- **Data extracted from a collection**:
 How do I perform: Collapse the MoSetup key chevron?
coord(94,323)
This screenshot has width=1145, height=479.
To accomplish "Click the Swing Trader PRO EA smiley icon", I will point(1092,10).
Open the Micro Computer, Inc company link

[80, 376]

- **PROBLEM TO WORK ON**: Set down the lines above again, character for character.

- **ANSWER TO THE PROBLEM**:
 How do I perform: Collapse the MoSetup key chevron?
coord(94,323)
This screenshot has width=1145, height=479.
To accomplish "Click the Swing Trader PRO EA smiley icon", I will point(1092,10).
Open the Micro Computer, Inc company link

[80, 376]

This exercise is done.